*** Opening Records for the exercise ***

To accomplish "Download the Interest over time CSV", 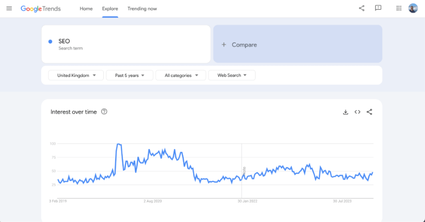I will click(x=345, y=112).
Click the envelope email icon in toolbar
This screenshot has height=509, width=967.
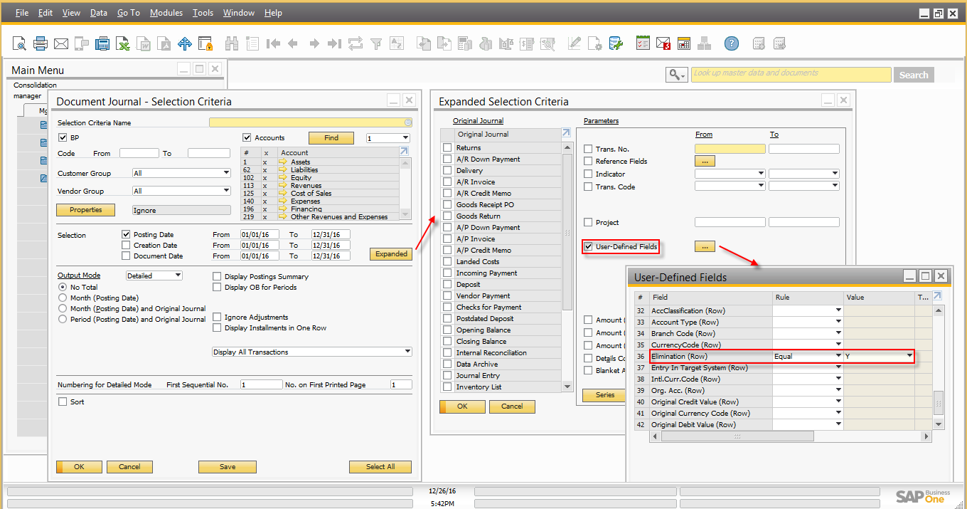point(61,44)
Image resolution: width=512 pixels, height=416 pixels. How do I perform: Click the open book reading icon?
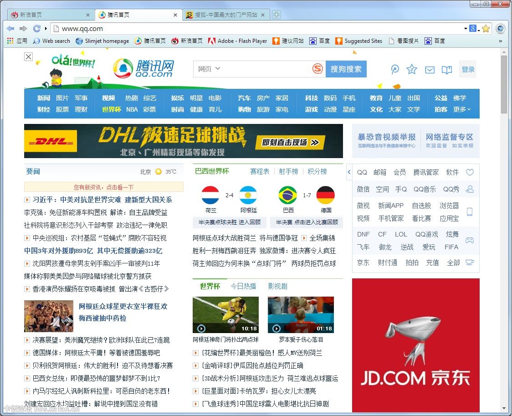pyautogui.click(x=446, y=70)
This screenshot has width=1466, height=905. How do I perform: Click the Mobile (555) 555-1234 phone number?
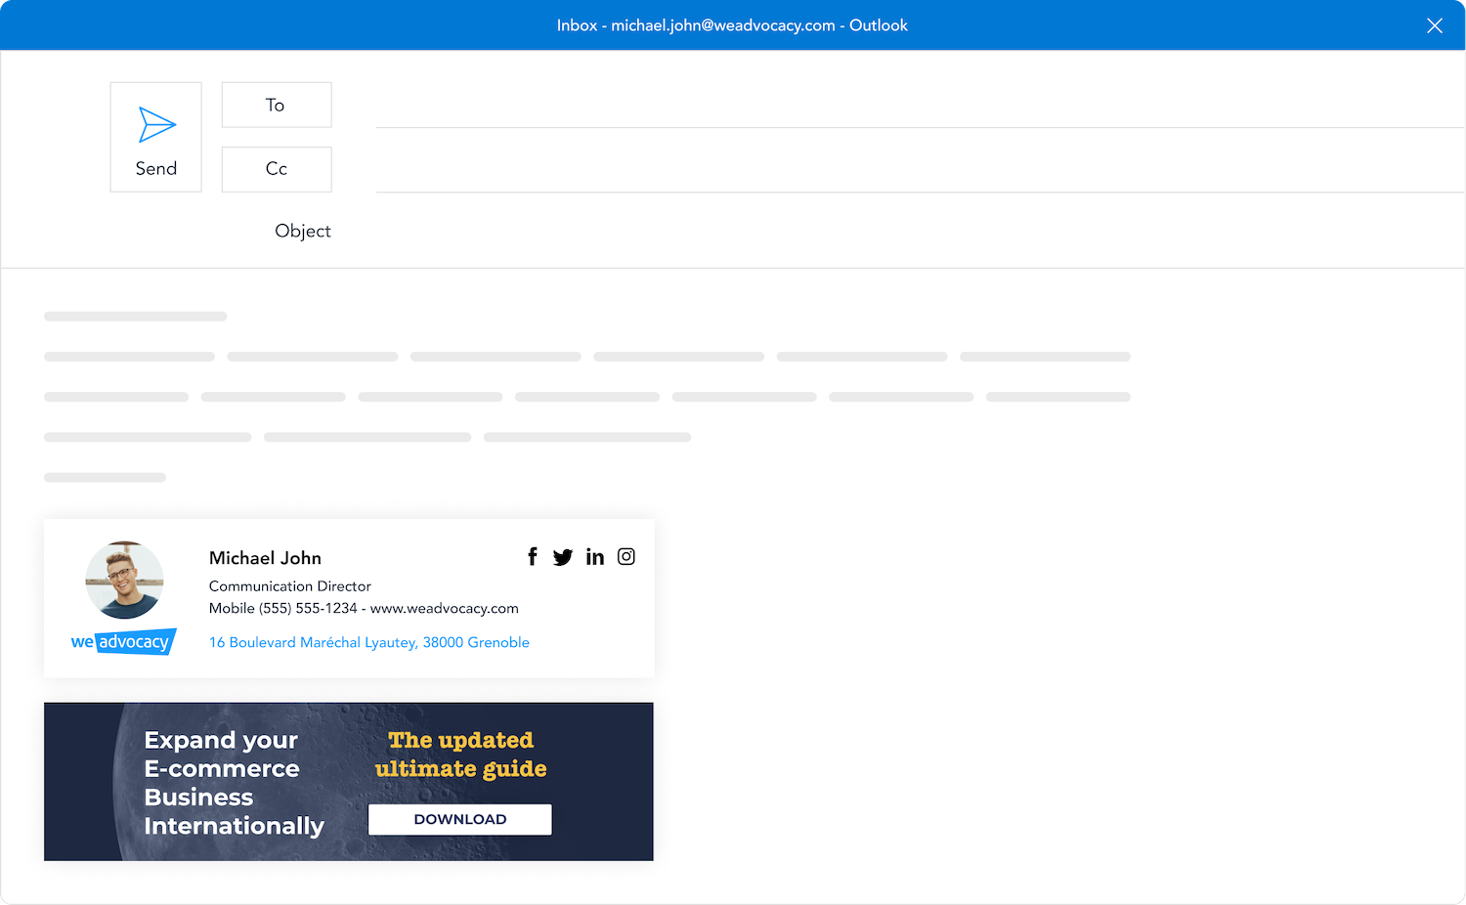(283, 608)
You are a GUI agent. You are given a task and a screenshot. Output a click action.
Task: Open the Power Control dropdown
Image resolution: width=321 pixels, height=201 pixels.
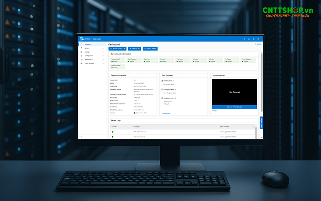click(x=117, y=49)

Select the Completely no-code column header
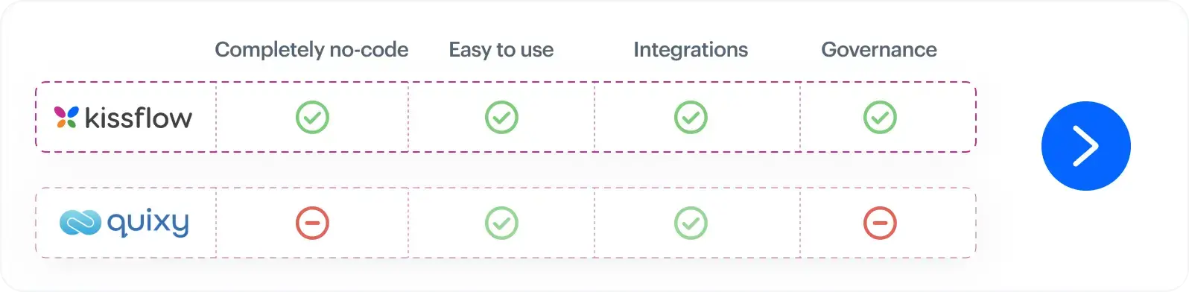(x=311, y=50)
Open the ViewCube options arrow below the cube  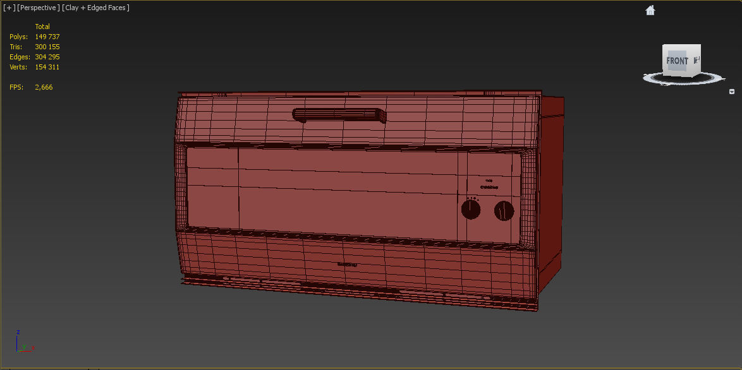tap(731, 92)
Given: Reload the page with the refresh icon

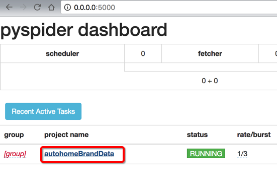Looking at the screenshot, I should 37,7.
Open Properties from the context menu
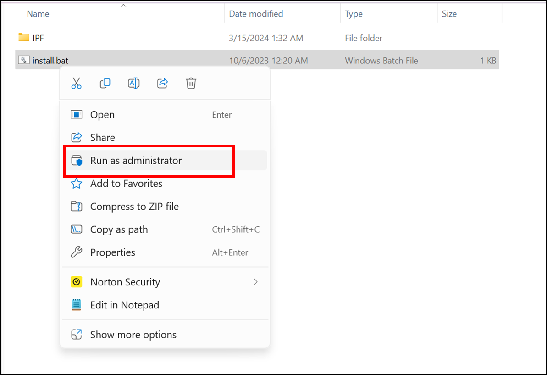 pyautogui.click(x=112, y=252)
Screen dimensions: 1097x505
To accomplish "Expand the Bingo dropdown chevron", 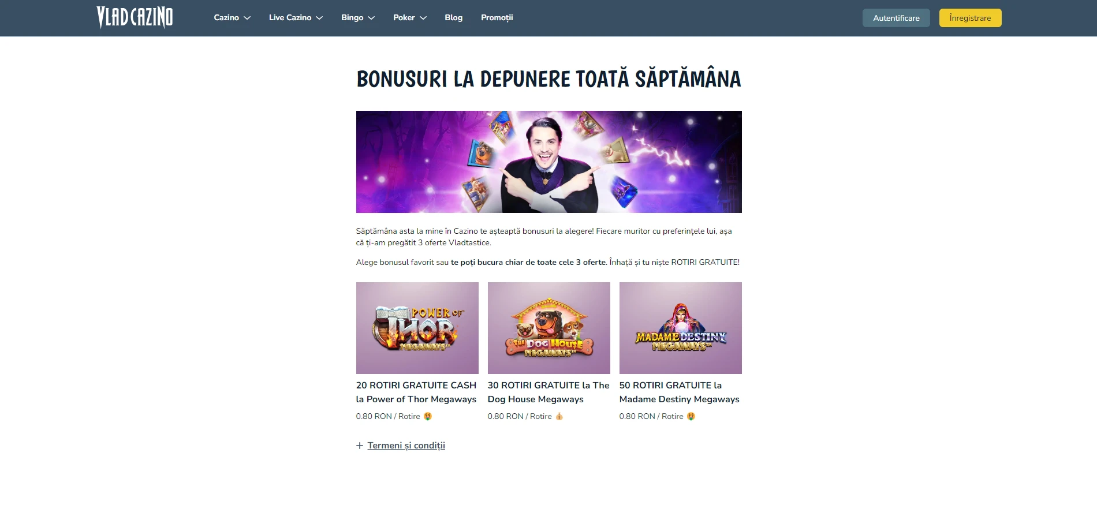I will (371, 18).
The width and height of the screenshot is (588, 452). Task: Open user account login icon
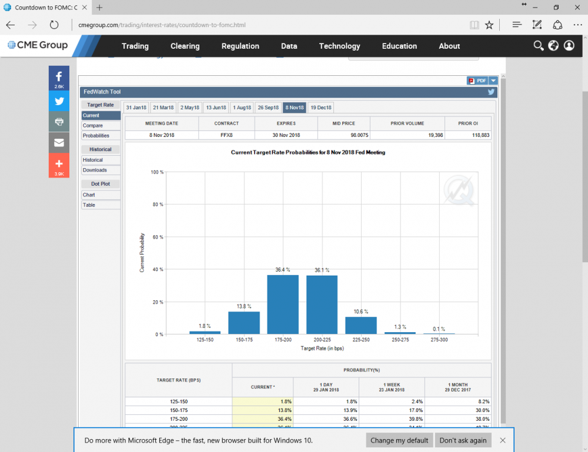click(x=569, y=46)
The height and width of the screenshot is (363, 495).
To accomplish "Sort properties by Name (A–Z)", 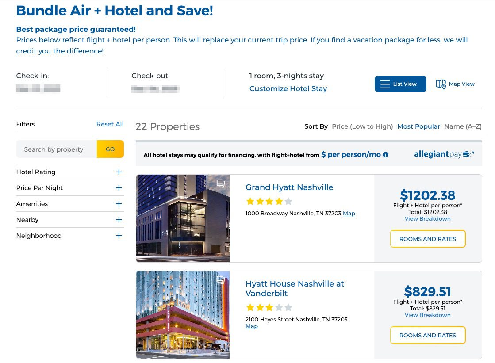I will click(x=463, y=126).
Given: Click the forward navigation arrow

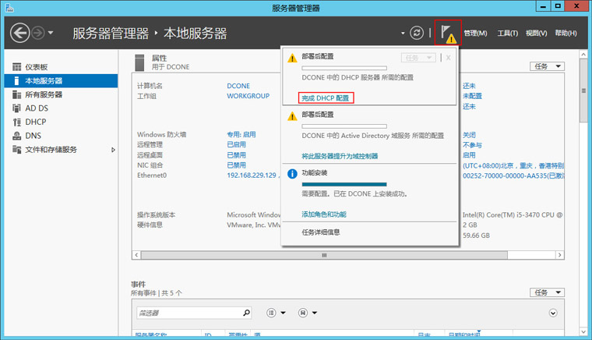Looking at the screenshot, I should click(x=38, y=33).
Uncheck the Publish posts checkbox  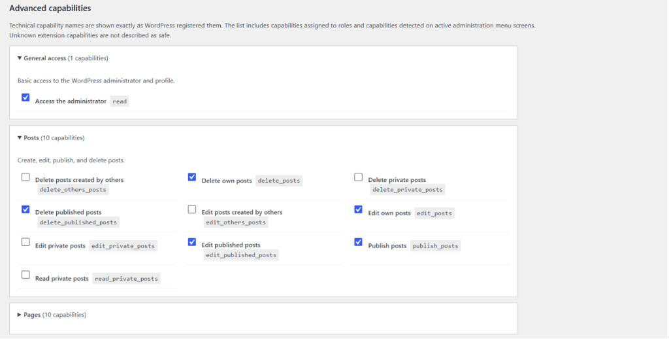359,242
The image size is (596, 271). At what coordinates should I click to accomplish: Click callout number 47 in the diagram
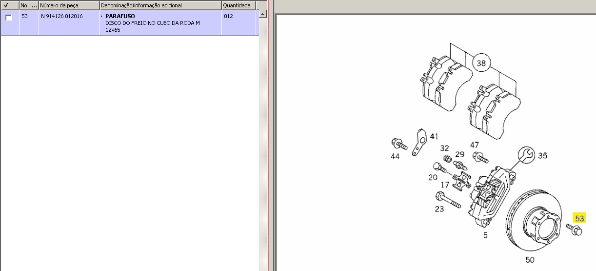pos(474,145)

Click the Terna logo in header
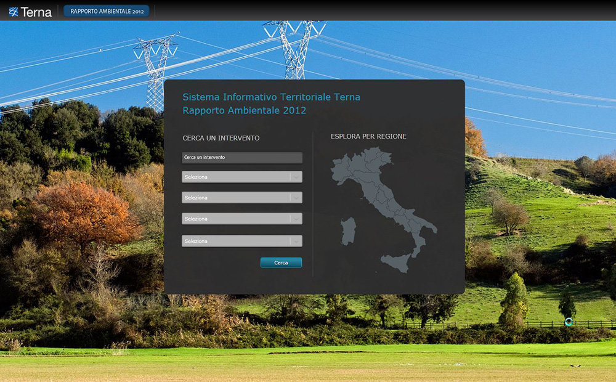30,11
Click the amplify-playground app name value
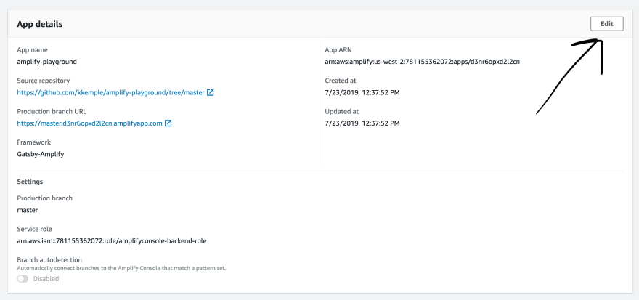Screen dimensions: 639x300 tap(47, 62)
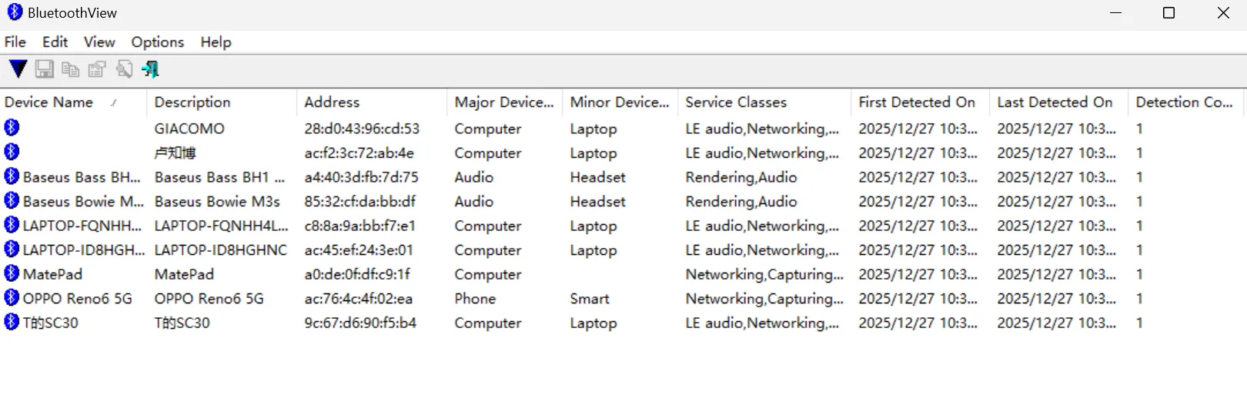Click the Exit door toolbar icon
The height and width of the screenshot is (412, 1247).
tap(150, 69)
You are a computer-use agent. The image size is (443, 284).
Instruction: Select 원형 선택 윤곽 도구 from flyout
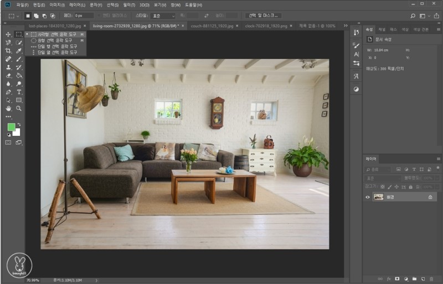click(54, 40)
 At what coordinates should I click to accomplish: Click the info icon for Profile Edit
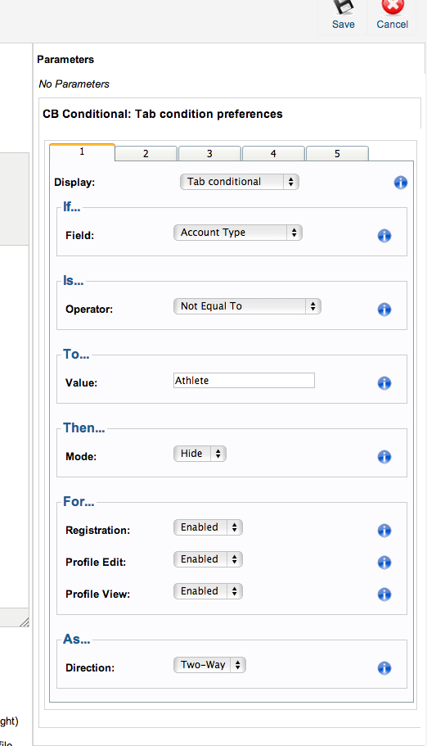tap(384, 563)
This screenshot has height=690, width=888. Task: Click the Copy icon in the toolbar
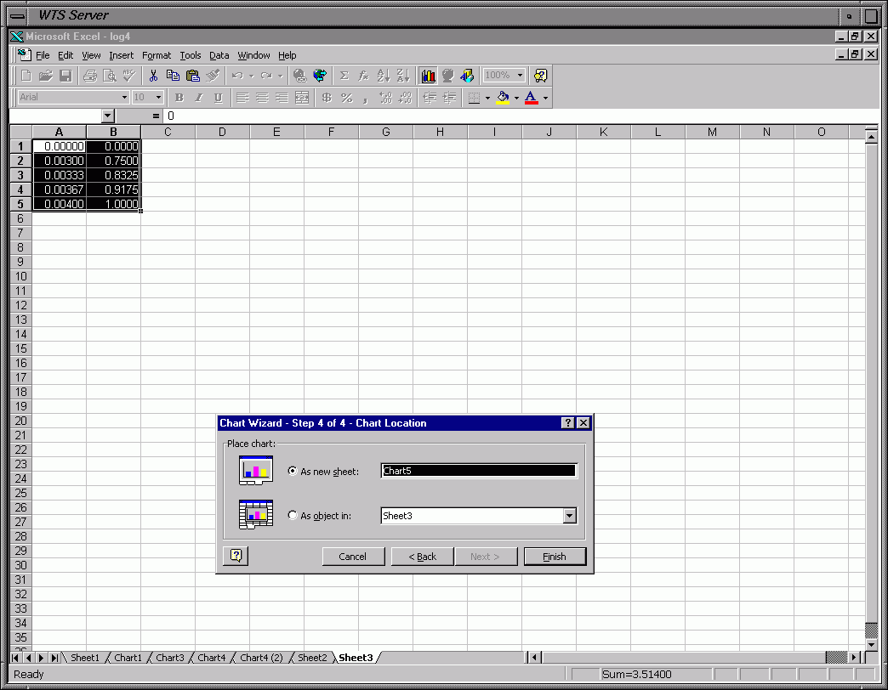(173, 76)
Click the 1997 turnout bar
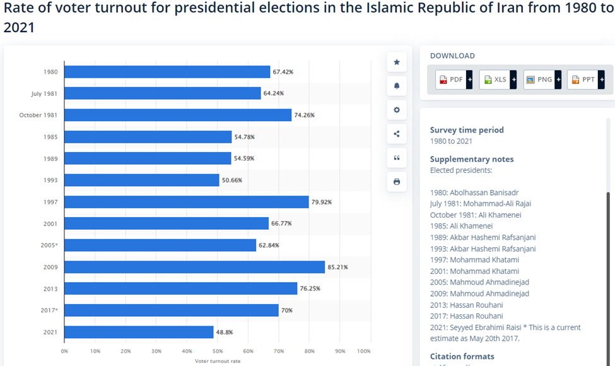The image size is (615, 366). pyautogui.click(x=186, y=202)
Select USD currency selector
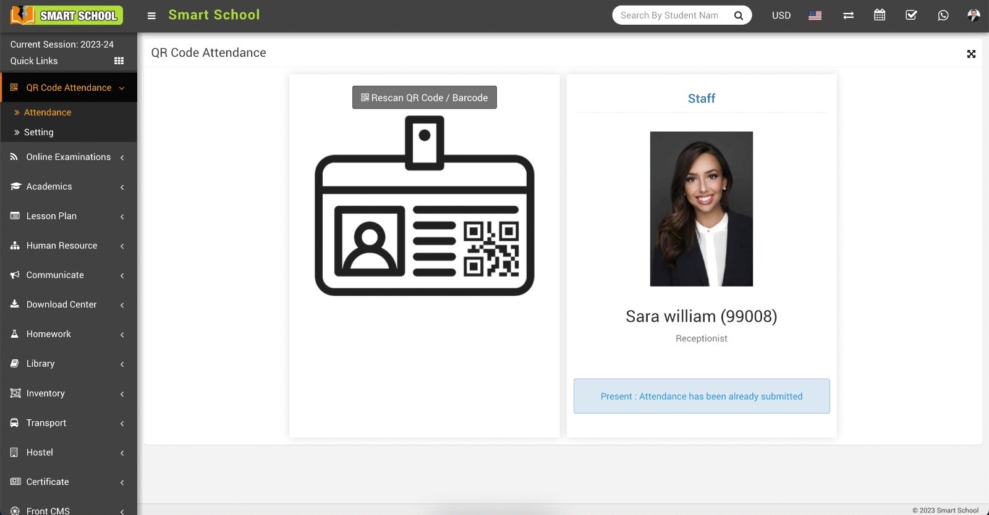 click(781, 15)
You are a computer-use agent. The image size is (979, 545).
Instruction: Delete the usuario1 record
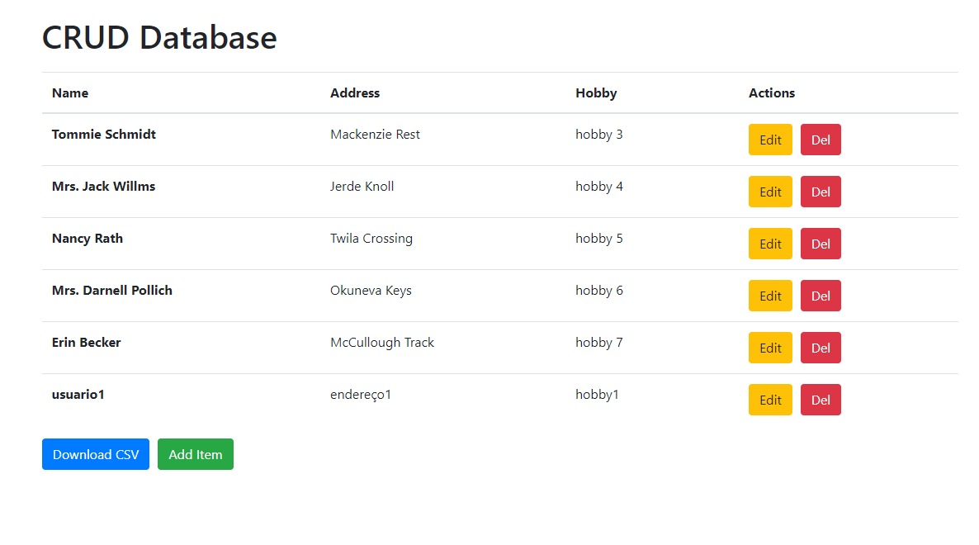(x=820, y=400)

*** Closing Records for the exercise ***

Task instructions ::
Restate word for word the lines that begin at the one containing "You are a computer-use agent. The image size is (443, 284)." and end with the final line of the records. Pictures stay out.

Answer to this exercise ::
You are a computer-use agent. The image size is (443, 284).
Instruction: Select 원형 선택 윤곽 도구 from flyout
click(54, 40)
 At what coordinates should I click to accomplish: Click the info icon for Profile Edit
tap(384, 563)
This screenshot has height=690, width=888. Task: Click the Copy icon in the toolbar
(173, 76)
Click the 1997 turnout bar
The image size is (615, 366). pyautogui.click(x=186, y=202)
Select USD currency selector
 click(781, 15)
You are a computer-use agent. The image size is (979, 545).
Instruction: Delete the usuario1 record
(x=820, y=400)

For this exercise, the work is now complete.